Anti-Patent Troll Bill Passes The House - oniTony
http://techcrunch.com/2013/12/05/google-backed-anti-patent-troll-bill-passes-the-house/
======
WildUtah
My comment on the vote (originally a comment to a post on PatentlyO):

Looks like the Watt (D-NC), Jackson-Lee (D-TX), and Conyers (D-MI) amendments
failed. The text of amendments isn't on Thomas yet but the Congressional Black
Caucus has been very skeptical of even the hint of loser-pays provisions for a
long time and several members emphasized that objection in committee. I'm
guessing those amendments were aimed at fee-shifting provisions.
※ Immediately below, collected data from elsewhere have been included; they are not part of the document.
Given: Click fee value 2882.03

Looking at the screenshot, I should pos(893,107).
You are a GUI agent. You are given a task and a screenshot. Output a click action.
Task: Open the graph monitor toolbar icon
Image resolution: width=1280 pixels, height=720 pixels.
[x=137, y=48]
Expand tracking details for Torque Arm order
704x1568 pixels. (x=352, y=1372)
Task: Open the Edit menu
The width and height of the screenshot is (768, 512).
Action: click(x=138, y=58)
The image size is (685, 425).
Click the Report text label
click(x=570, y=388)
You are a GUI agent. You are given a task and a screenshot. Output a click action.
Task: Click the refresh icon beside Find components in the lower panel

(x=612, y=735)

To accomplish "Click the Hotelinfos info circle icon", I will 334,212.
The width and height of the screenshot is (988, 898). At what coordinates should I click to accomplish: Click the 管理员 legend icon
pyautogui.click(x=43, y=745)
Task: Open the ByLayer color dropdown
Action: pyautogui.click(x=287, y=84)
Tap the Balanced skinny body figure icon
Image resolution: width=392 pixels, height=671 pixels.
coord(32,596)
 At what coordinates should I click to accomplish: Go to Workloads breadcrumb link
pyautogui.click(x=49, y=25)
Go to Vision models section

Looks like a
slim majority of the CBC voted against final passage while non-CBC Democrats
voted three-to-one in favor.

My favorite CBC members Barbara Lee (D-CA, yes) and Donna Edwards (D-MD, no)
were split.

I couldn't see any pattern in Republicans that voted no, though I was
disappointed in favorite Republican Justin Amash (R-MI). There doesn't seem to
be any distinct lean among Progressive, RSC, Hispanic Caucus, Tea Party,
regional groups, or other subdivisions for or against the measure.

Well, except the SF bay area which is solidly in favor. Maybe the new PTO
office there will be the site of protest rallies someday.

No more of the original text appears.